__What needs to be done__:
Lay out the stretch of records from the line containing "Find the location" through the end of the records as a two-column CSV with the headers request and answer, one row per request. Put each request's text and its answer in one quoted field each, replace line breaks with spaces, and leave the pictures out.

Page and screen pointing data
___

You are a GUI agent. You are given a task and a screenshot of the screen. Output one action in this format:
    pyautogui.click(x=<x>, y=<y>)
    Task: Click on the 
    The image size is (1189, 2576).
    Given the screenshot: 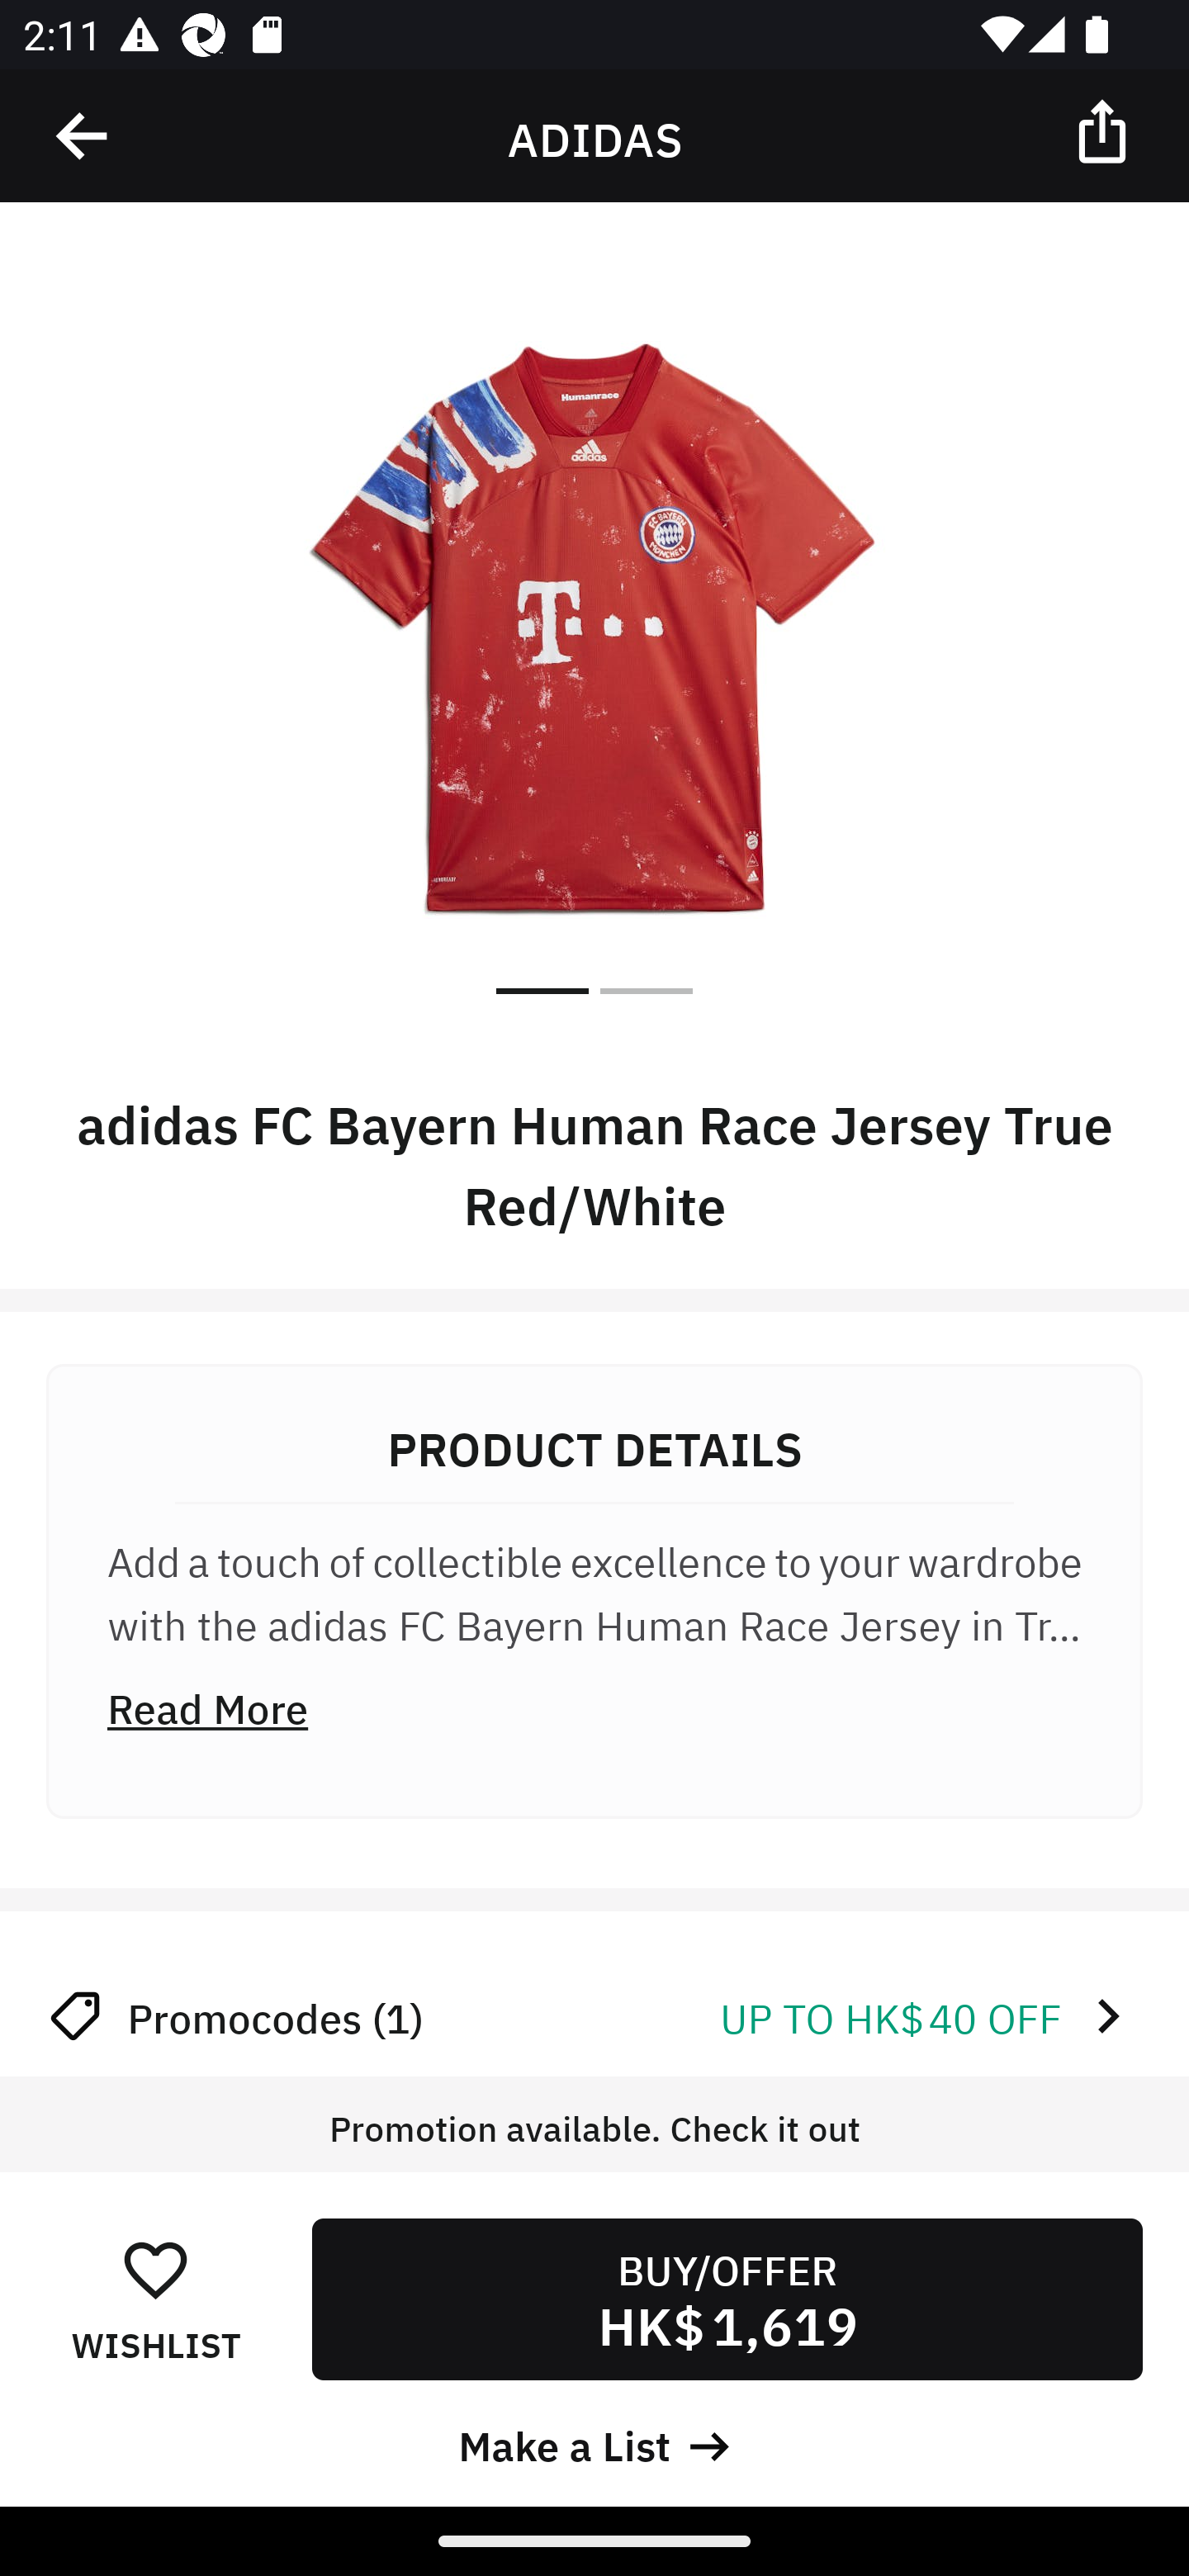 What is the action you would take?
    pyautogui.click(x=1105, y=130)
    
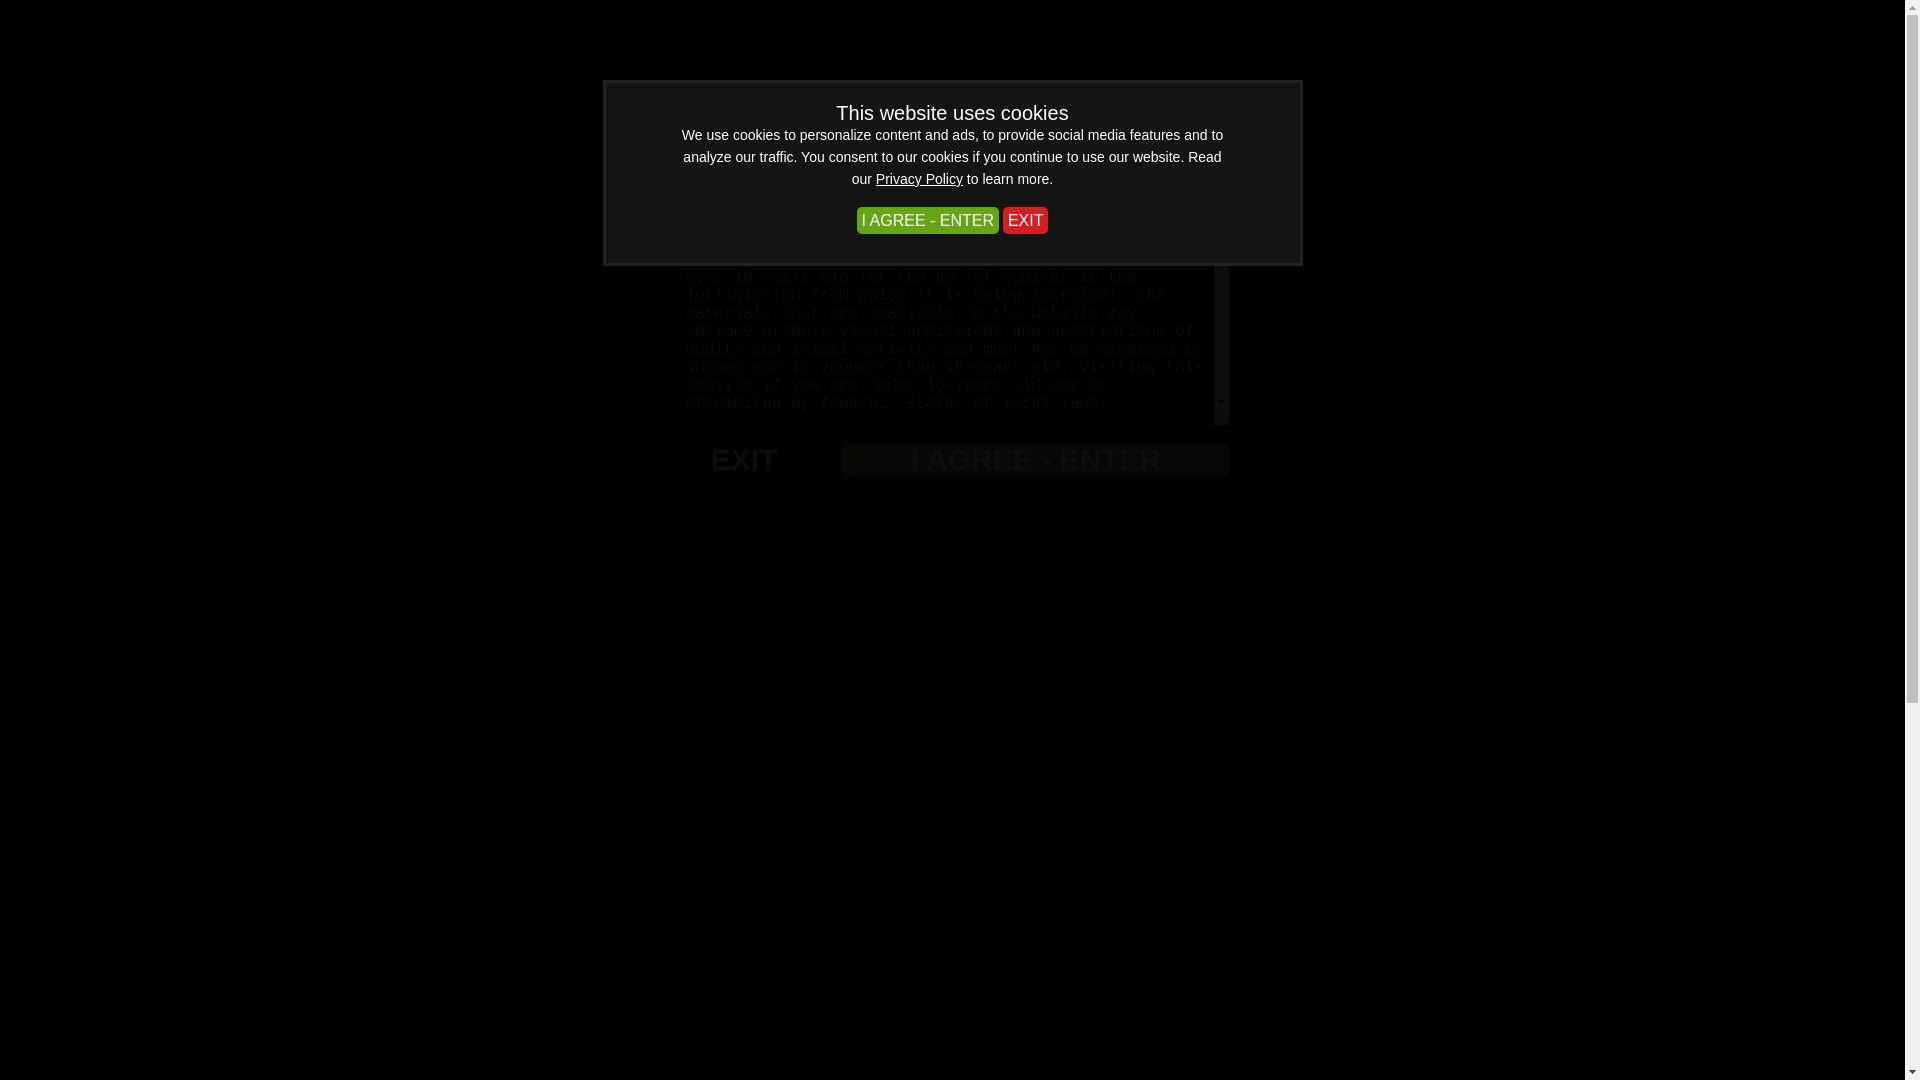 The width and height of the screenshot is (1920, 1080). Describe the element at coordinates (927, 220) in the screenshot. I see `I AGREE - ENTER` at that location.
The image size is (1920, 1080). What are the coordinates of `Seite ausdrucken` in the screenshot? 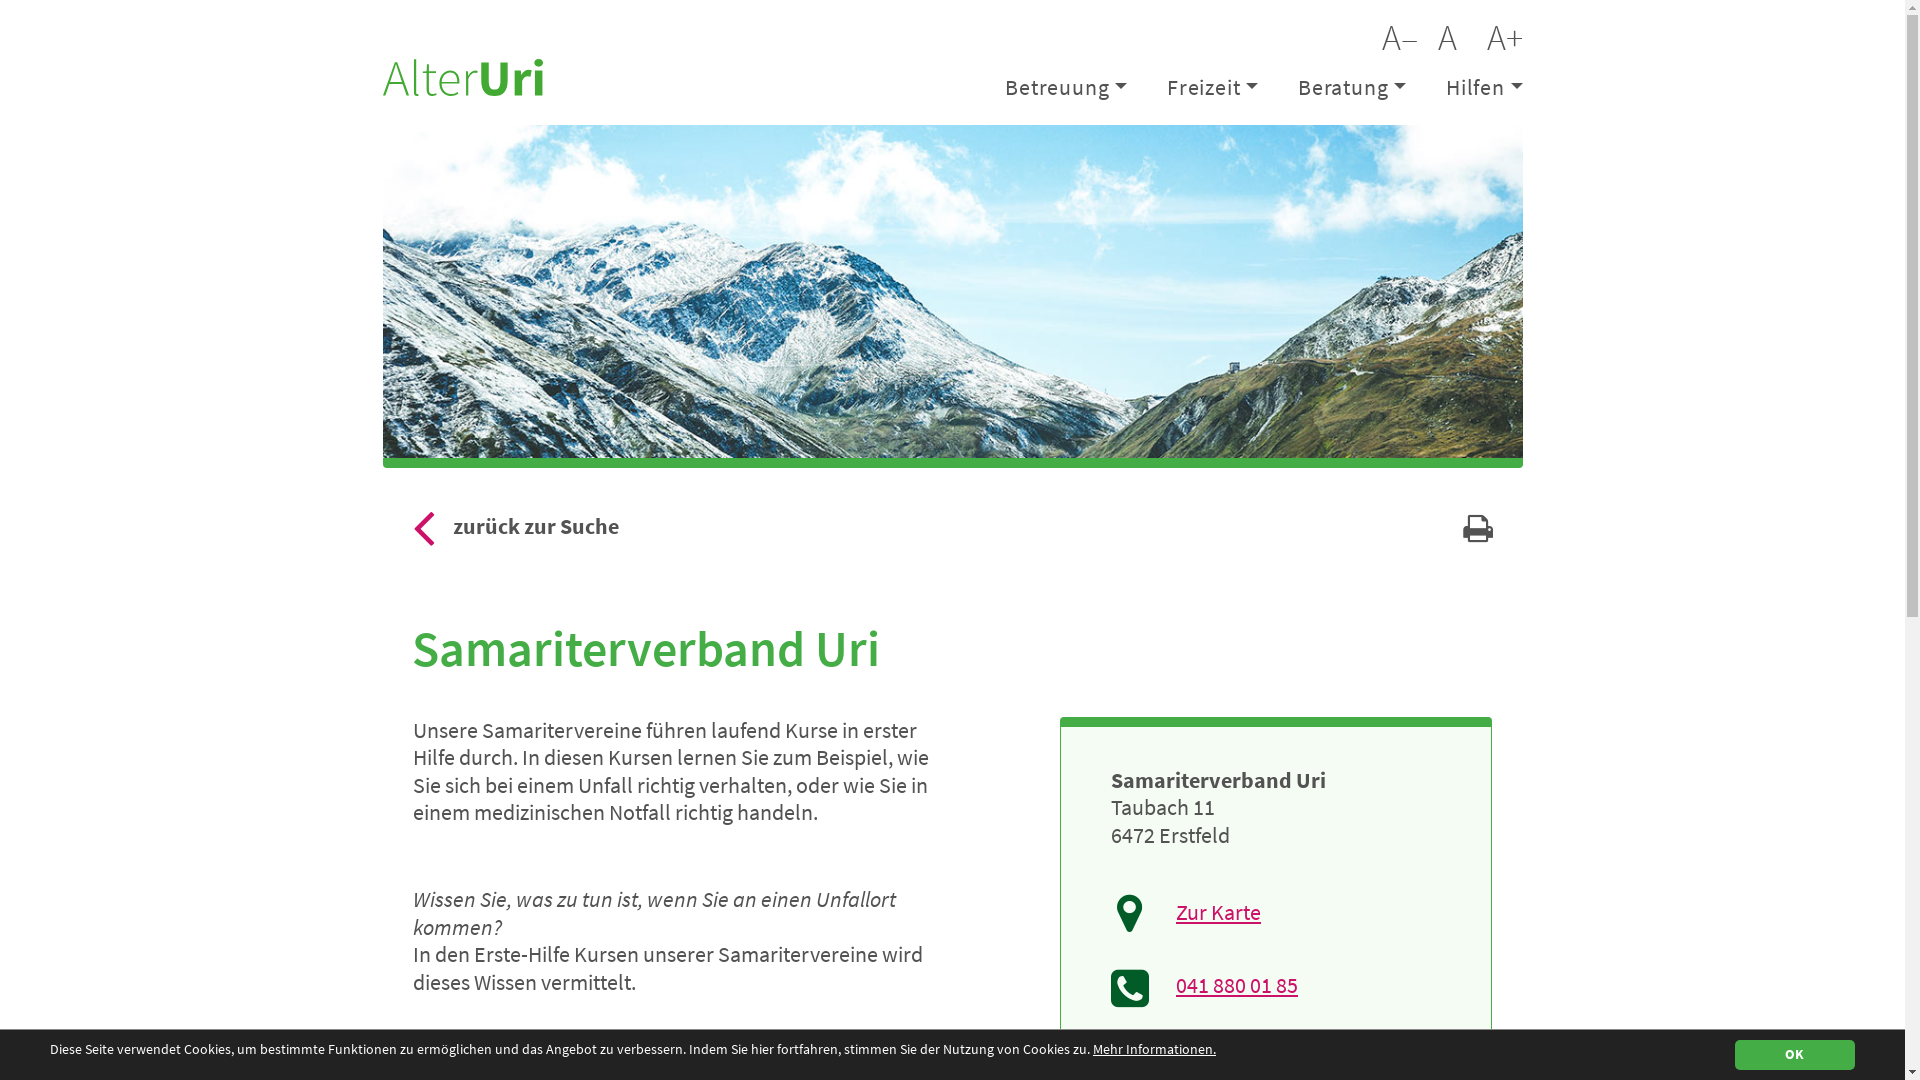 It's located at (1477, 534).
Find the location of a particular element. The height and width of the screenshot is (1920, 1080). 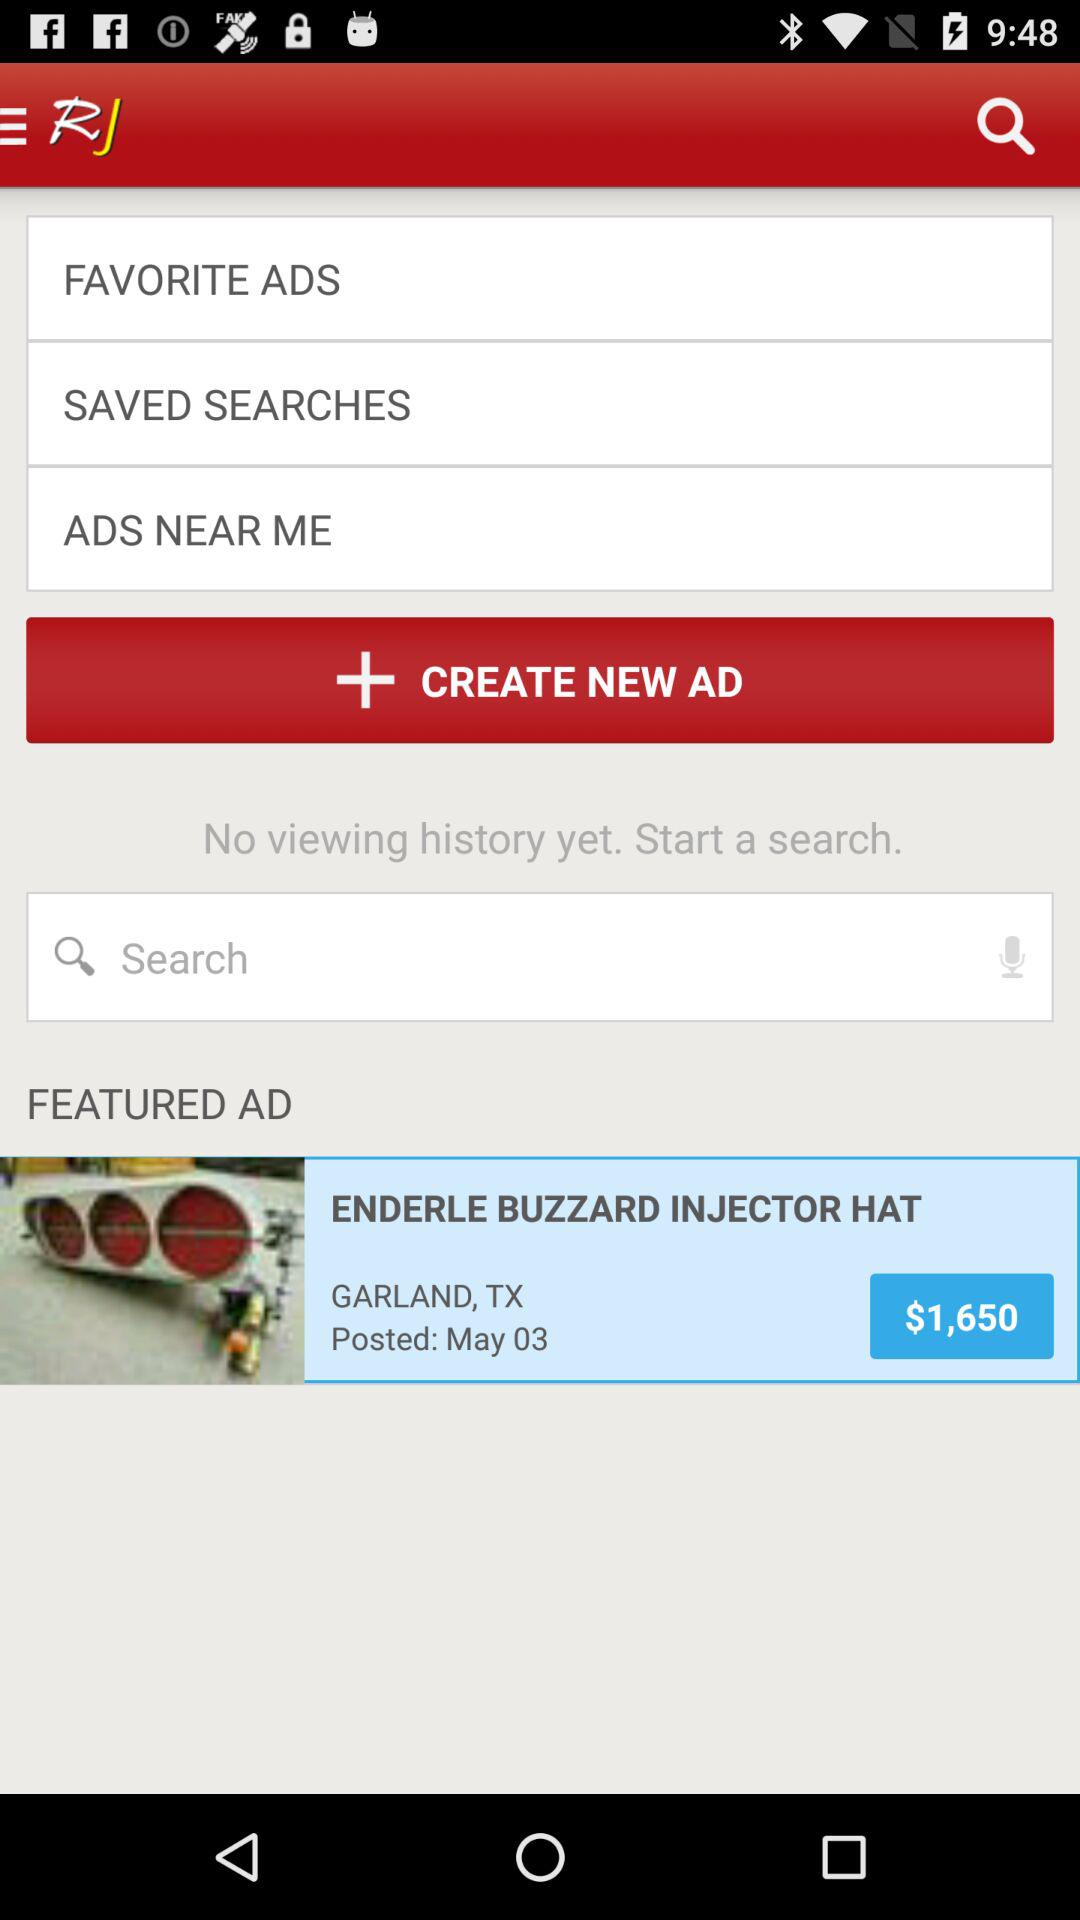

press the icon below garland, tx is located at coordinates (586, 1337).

___

__Exercise result__:
request,answer
"Find the location of a particular element. The height and width of the screenshot is (1920, 1080).","press the icon below garland, tx is located at coordinates (586, 1337)."